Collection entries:
—————
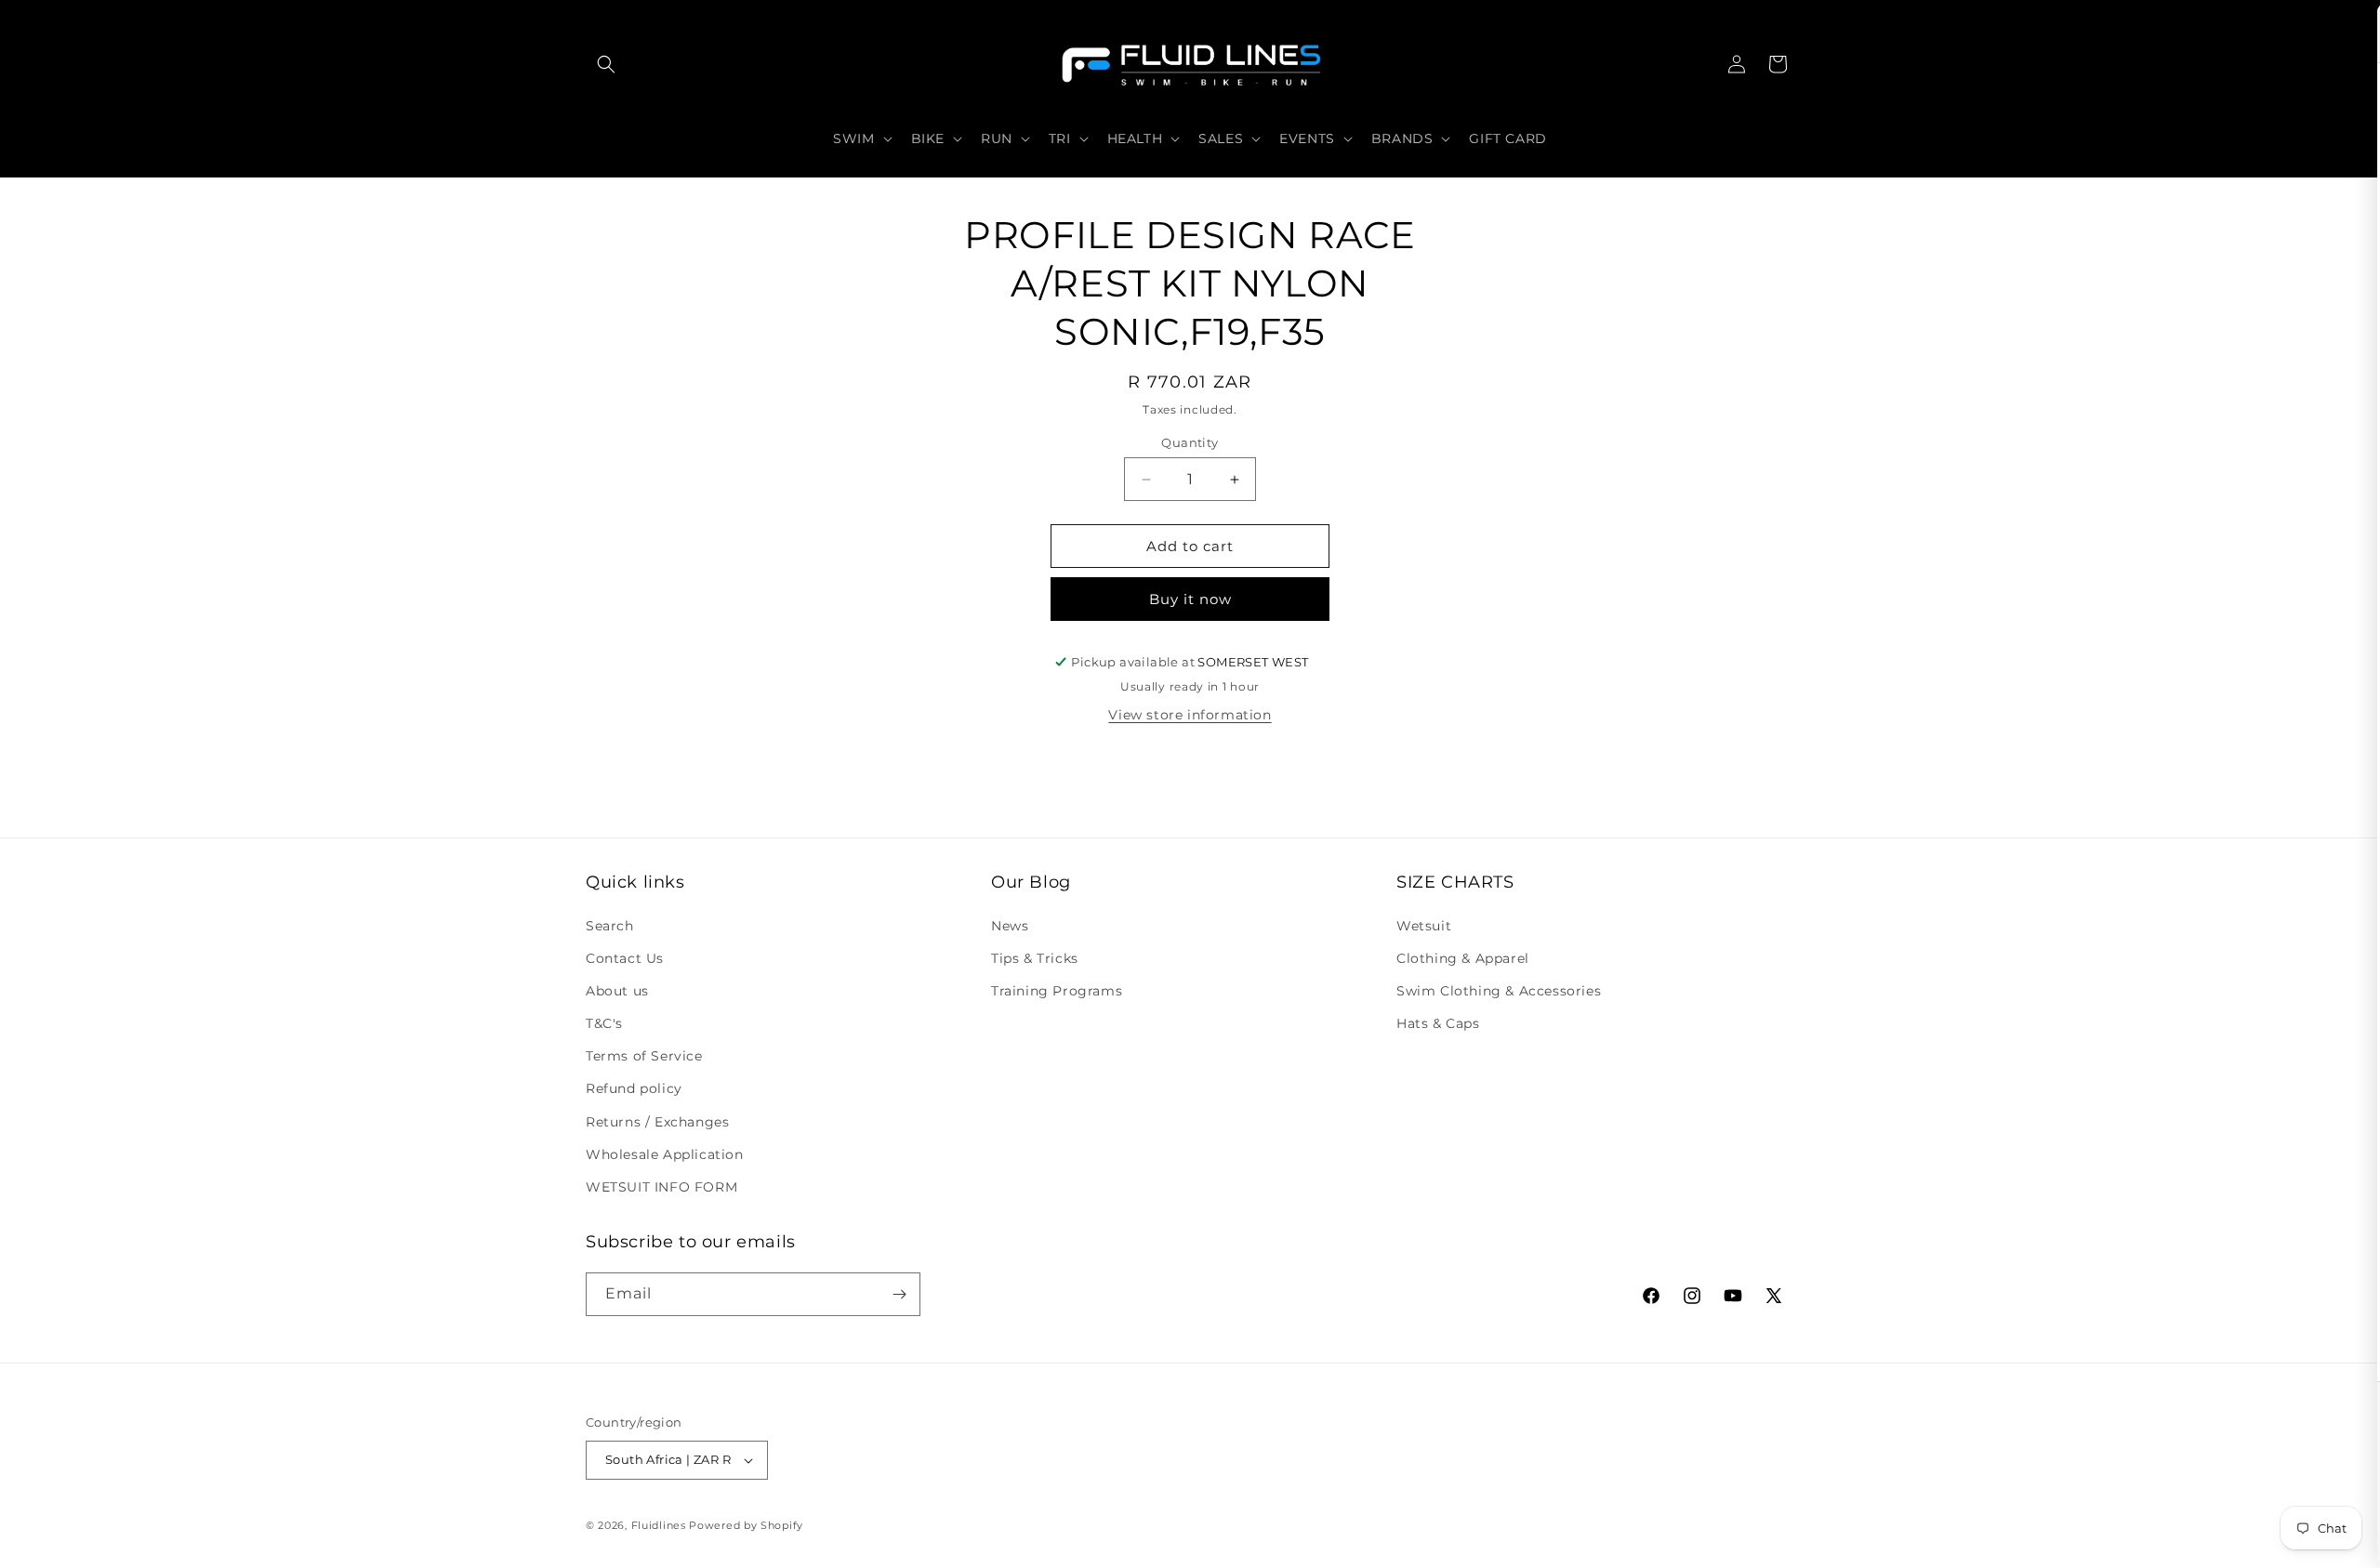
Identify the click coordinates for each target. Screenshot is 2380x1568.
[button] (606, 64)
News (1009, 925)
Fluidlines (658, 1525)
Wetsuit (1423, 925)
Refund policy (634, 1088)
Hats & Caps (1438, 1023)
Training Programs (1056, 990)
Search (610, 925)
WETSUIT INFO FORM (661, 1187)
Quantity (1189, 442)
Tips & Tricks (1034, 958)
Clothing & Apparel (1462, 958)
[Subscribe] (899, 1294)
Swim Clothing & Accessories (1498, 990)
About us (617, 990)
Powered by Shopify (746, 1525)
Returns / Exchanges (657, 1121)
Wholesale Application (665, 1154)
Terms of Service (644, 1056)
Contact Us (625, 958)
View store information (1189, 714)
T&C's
—————
> [TASK STATEMENT]:
Which lines above include the word "Clothing"? Return each one.

> [ANSWER TO THE PROBLEM]:
Clothing & Apparel (1462, 958)
Swim Clothing & Accessories (1498, 990)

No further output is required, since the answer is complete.